Olivia Newton-John: Australian landmarks glow pink to honor singer and most cancers campaigner


The Sydney Opera Home will flip pink on Wednesday to honor Olivia Newton-John, the singer and “Grease” star who died on Monday in the US.

Different Australian landmarks together with Optus Stadium in Perth and Flinders Avenue railway station in Melbourne glowed pink Tuesday night time in reminiscence of the performer who was born in the UK however turned one in every of Australia’s most-loved celebrities.

Victorian state Premier Dan Andrews said the gesture was made “to remember Olivia Newton John, and her enormous contribution to cancer awareness, research and treatment.”

Newton-John’s picture was additionally beamed onto the aspect of Fed Sq., an arts and tradition venue in Melbourne’s metropolis middle.

Olivia Newton-John's image as seen on Fed Square, Melbourne.

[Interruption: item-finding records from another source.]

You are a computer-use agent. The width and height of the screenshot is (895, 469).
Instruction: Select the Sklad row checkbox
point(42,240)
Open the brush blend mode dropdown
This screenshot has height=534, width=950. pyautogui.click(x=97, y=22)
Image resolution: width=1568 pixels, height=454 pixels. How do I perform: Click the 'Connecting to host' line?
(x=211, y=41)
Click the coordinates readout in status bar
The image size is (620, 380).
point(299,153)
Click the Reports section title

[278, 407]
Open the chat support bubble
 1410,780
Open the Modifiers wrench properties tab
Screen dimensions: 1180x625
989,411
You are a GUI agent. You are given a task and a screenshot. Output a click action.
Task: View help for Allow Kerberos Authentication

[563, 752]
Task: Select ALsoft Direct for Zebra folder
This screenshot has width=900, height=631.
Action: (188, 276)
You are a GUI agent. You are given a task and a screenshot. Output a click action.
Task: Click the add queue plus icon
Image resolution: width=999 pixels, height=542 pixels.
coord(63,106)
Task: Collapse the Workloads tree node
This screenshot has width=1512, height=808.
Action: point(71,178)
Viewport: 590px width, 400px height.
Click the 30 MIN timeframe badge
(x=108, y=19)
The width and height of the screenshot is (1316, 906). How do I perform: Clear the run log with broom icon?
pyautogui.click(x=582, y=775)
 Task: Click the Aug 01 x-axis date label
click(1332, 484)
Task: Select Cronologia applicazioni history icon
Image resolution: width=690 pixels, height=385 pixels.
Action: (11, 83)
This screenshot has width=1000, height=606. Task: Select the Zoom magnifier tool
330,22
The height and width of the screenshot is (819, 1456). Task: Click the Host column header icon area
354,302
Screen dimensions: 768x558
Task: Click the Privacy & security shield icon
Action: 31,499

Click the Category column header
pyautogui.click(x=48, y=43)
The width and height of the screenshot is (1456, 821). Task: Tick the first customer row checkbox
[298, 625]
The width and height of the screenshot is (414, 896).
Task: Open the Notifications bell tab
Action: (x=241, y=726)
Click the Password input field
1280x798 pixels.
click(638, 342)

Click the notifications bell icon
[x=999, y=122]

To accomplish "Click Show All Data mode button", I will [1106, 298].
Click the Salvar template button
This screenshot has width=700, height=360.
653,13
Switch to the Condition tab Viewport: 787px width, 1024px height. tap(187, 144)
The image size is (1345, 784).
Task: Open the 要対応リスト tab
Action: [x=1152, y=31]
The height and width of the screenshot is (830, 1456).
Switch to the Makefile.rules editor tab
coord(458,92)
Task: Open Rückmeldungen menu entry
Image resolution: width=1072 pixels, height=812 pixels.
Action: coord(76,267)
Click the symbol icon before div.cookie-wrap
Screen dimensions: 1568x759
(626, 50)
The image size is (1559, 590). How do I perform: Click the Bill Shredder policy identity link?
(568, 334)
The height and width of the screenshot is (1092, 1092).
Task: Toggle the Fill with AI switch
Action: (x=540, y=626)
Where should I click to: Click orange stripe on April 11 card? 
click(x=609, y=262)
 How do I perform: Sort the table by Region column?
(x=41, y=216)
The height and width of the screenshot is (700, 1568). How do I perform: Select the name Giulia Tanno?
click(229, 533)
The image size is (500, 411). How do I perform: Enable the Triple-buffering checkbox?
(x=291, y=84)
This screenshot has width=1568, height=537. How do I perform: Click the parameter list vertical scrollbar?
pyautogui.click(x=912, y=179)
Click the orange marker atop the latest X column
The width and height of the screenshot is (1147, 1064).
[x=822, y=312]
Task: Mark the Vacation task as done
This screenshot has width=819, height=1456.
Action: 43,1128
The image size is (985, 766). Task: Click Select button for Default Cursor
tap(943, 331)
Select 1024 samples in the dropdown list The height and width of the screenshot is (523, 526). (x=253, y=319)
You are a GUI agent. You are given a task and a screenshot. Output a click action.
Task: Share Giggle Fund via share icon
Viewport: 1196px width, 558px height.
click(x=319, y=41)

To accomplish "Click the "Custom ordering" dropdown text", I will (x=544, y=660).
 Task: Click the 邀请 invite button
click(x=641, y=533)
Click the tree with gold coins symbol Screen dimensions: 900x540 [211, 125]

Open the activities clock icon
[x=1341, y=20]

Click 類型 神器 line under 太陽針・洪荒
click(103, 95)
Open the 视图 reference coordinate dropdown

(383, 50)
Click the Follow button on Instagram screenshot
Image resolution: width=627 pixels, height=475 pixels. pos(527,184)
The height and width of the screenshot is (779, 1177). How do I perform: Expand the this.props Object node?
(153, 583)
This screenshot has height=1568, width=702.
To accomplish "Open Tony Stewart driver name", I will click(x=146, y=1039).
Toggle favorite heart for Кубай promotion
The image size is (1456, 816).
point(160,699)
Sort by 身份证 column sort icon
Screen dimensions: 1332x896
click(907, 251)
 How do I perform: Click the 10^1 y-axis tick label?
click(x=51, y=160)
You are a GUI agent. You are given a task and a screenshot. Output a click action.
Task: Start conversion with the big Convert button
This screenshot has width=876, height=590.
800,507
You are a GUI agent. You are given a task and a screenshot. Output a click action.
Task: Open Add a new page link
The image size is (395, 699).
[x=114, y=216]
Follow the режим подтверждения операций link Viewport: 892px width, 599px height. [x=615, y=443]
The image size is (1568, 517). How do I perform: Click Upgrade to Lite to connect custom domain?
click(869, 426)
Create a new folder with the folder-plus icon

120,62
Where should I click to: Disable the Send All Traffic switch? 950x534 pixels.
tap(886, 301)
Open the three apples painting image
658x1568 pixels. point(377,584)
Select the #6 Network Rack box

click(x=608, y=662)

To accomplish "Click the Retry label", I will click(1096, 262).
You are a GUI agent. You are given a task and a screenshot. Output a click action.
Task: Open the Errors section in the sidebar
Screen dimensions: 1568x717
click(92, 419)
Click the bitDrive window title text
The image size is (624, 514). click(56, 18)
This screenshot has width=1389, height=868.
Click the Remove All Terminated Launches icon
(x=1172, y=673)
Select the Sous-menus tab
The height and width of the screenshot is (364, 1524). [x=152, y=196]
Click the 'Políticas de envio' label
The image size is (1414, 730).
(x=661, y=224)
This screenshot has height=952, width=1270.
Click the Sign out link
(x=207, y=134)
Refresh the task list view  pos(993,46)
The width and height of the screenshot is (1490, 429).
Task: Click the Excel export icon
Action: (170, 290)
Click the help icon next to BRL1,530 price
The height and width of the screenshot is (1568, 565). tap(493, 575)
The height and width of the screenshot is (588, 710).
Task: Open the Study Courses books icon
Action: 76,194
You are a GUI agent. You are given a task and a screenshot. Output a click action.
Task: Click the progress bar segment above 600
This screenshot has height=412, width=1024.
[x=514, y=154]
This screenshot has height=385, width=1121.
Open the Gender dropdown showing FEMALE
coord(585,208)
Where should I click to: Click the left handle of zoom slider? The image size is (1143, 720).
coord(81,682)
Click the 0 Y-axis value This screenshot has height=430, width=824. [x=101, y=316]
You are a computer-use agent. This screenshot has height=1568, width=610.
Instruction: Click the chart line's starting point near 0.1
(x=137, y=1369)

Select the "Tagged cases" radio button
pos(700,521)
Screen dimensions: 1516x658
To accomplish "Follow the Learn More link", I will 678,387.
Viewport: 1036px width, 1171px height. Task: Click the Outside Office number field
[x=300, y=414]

Newton-John survived two bouts of breast most cancers, one within the early Nineties, the opposite in 2017. In September 2018 she revealed that she was as soon as once more preventing most cancers, this time on the base of her backbone.

Regardless of her struggles, Newton-John maintained a constructive outlook.

“I believe that when you go through something difficult, even something as dramatic as cancer, that something positive will come of it,” she wrote on the web site for the Olivia Newton-John Most cancers Wellness and Analysis Centre, which opened in Melbourne in 2012.

Melbourne Town Hall turned pink on August 9.

“With more and more people affected by cancer every day, I believe we are in a world desperate for healing, and I’m committed to doing whatever I can to help.”

Following her dying, the group stated in a press release that Newton-John’s “generous support and gift provided hope and changed the lives of thousands of cancer patients.”

Hours after her dying, Andrews stated the state would speak to Newton-John’s household about the potential of a state funeral. Newton-John’s niece Tottie Goldsmith later advised CNN affiliate 9 Community they deliberate to present their approval.

“I think Australia needs it,” Goldsmith stated by way of tears. “She’s so beloved. And I believe our nation wants it so we’re going to just accept that. “

Particulars of the funeral have but to be introduced or confirmed by the premier’s workplace.

If a state funeral goes forward, it will likely be the second provided for an Australian singer this month. The Victorian government is organizing a state funeral for Judith Durham, lead singer of The Seekers, who died August 5 at age 79.